Nothing compares to the taste of a tomato just picked from the vine. Gardening is a fun and satisfying physical activity that gives you access to fresh, affordable produce. Here are a few easy steps to get started with gardening and growing your own nutritious food.
1. Know what grows. When buying plants, ask which varieties will do best in the conditions you have work with. Some plants need lots of sun while others tolerate shade. In general, tomatoes, cucumbers, peppers, peas, beans, corn and squash require six to eight hours of direct sunlight each day. Carrots, radishes, beets and other root vegetables benefit from at least three to four hours of direct sunlight. Leafy greens and lettuce can tolerate shade.
2. Be sure that you have the right soil conditions. The soil should be well draining and loose rather than clay soil or too sandy. Remove rocks and use a tiller to loosen the soil to a depth of at least 8 inches. In addition, vegetables need organic material, such as compost or manure, to provide nutrients the plants need to thrive. Plants also need nitrogen, phosphorus and potassium, which you can get in a fertilizer. If you don’t have good soil, consider building a raised bed.
3. Consider container gardening. If you have limited space or poor soil conditions, you can grow vegetables in barrels or buckets. Finding a container with adequate drainage is key. If the container doesn’t have holes in it, make a few half-inch holes near the bottom to allow water to run out in order to keep the plant roots from rotting.
4. Go herbal. Herbs are one of the easiest plants to grow and are a good place to start. Choose a few varieties, such as parsley, basil and rosemary. Don’t worry if you end up with too much by the end of the summer. Basil can be used to make pesto, and all herbs can be dried.

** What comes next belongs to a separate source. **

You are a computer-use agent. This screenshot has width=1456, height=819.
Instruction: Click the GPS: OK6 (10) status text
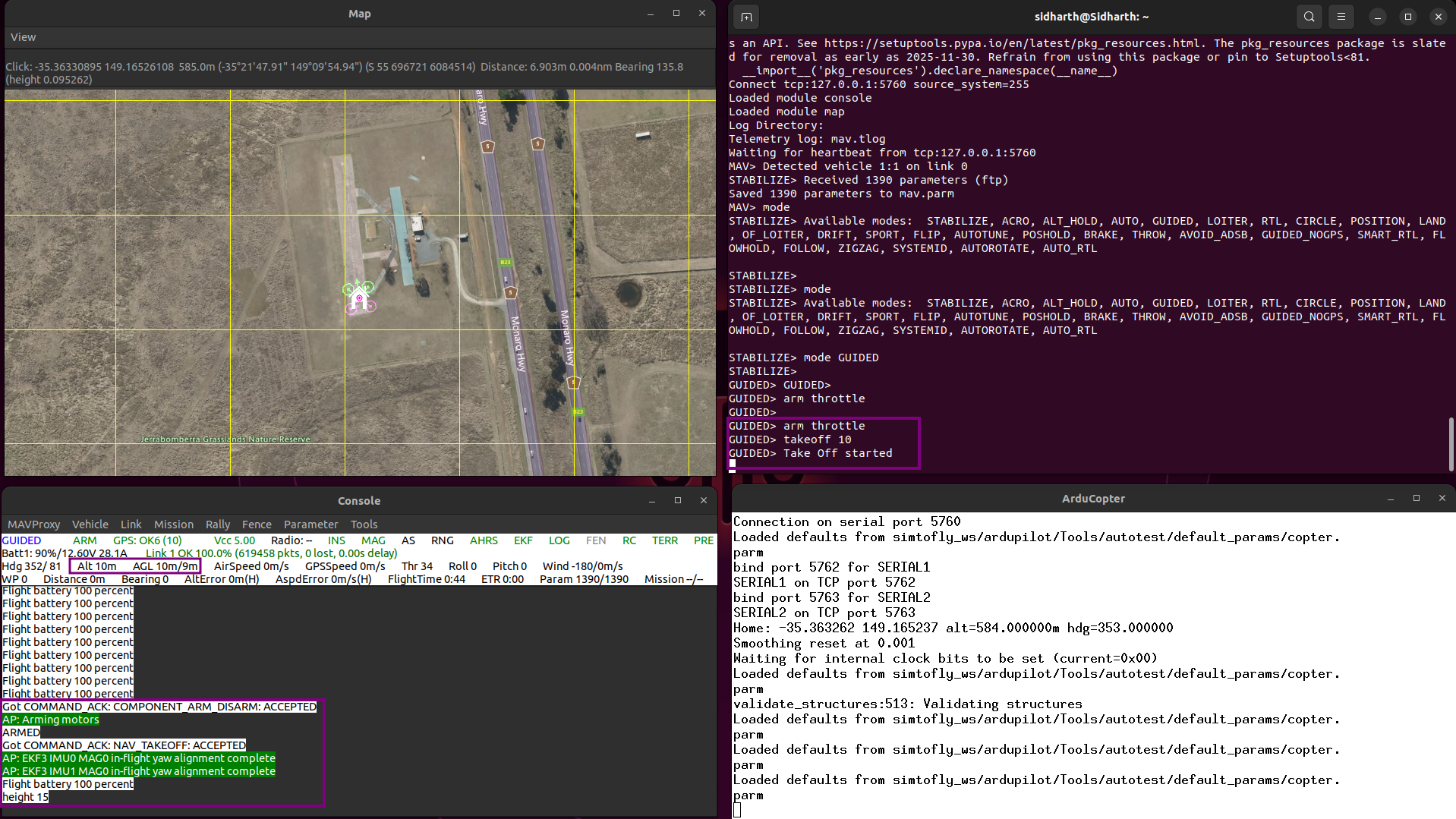tap(147, 540)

5. Start small. You don’t have to grow an extravagant garden right away. Start with a few vegetables that are easy to grow, such as cherry tomatoes, green beans or sugar snap peas. You can either use seed packets or starter plants from your greenhouse.
6. Protect your plants. You may have to put up a chicken wire fence to keep out the rabbits and deer. They love to eat vegetables!
7. Care for your garden. Water your garden regularly. Vegetable gardens need about 1 inch of water per week during cooler weather and two to three inches during peak growing stages. In addition, weed regularly because weeds harbor insects and disease and can crowd out your vegetables. Get rid of rotting or dead vegetation because they can also be a haven for pests.
8. Harvest your garden. Pick vegetables as soon as they are ripe and enjoy your delicious produce.
9. Enjoy gardening year-round. Gardening doesn’t have to end after the harvest. You can have fun looking at seed catalogs during cold winter months and start planning what to plant in the spring. You can even buy an indoor grow light to start growing tomato, bean and squash plants early in the spring.
10. Involve your kids. Research shows that kids who live in a home with a garden eat significantly more vegetables than those without access to a home garden. Gardening helps kids to engage their curiosity, learn to be resourceful and gain self-confidence. It is a great family activity that promotes physical activity.
Growing a garden is a wonderful way to eat local foods, save money, and promote a healthy diet. No matter what you plant, gardening is a fun way to get outside and enjoy the fresh air!